The virus has a neurologic component, and most cases of neurologic disease are severe and occur in elderly patients and/or diabetics. These neuroinvasive cases—characterized by central nervous system involvement, severe headache, nausea, and vomiting—tend to be the ones in which there are ocular manifestations.
The typical presentations in symptomatic patients—who account for about 15% of affected patients with West Nile virus—are systemic in nature (i.e., fever, headache, myalgia, arthralgia, nausea, vomiting, skin rash, and pharyngitis). The virus generally has incubation periods ranging from 2 to 14 days and the fever is self-limited and lasts about 1 week.
Most patients (80%) are asymptomatic. At the other end of the spectrum are 5% of patients with encephalitis who have severe headaches, meningismus, confusion, stupor/coma, tremors, convulsions, and paralysis.

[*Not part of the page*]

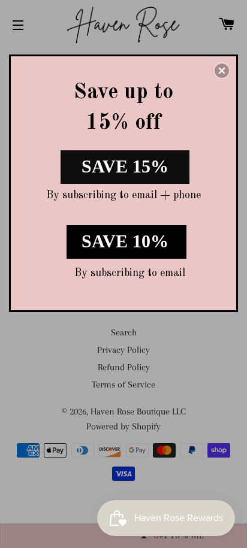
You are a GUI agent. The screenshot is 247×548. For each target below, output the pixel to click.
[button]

Ocular manifestations can vary among patients and included anterior chamber and vitreous inflammation, retinal vasculitis, retinitis, choroiditis (the most common finding), and multifocal chorioretinitis in a curvilinear pattern. The early retinal lesions are deep yellow-white. Fluorescein and indocyanine green angiography (ICGA) are valuable for identifying these lesions.

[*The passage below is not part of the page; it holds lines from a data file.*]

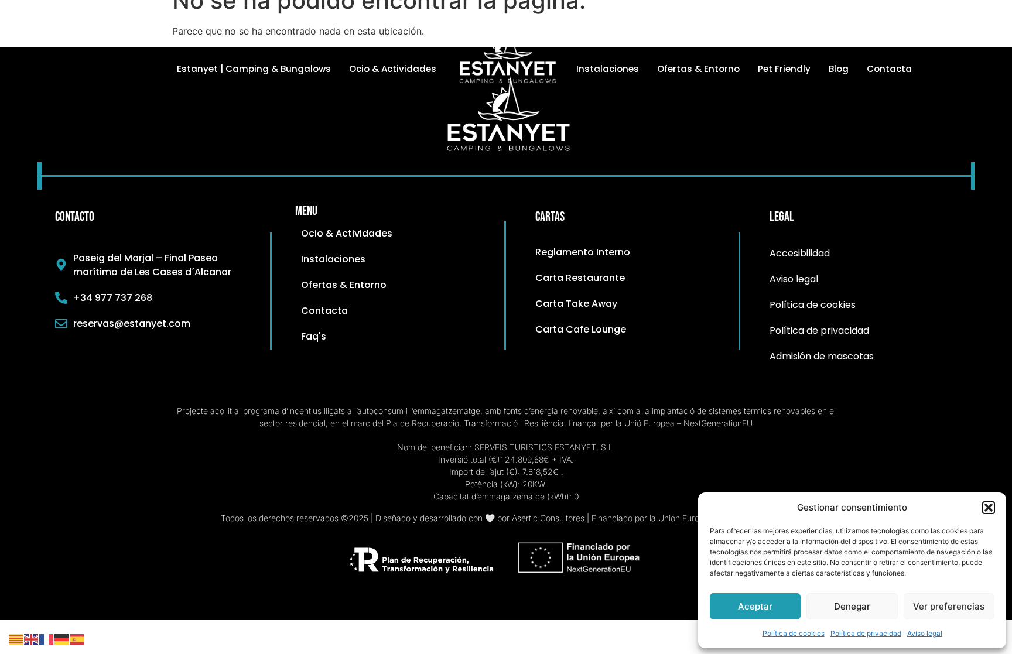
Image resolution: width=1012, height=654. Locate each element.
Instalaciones (607, 69)
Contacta (889, 69)
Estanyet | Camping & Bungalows (254, 69)
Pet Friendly (784, 69)
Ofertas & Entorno (698, 69)
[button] (988, 507)
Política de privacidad (865, 633)
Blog (839, 69)
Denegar (852, 606)
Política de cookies (794, 633)
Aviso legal (924, 633)
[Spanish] (77, 638)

Dengue fever is similar to West Nile virus in that it also is a flavivirus, about the same size as West Nile virus at 11 kilodaltons, the incubation periods range from 2 to 14 days, and the disease has a worldwide distribution.
A difference is that Dengue fever tends to be limited to tropical environs, where it is endemic and occurs less often than West Nile virus. An estimate is that 50 to 100 million new cases develop each year. Cases do appear in the United States, largely in Florida and Texas, and these represent most of the cases. However, some are imported, i.e., acquired during travel, Dr. Cunningham explained.
Patients with Dengue fever also are affected systemically.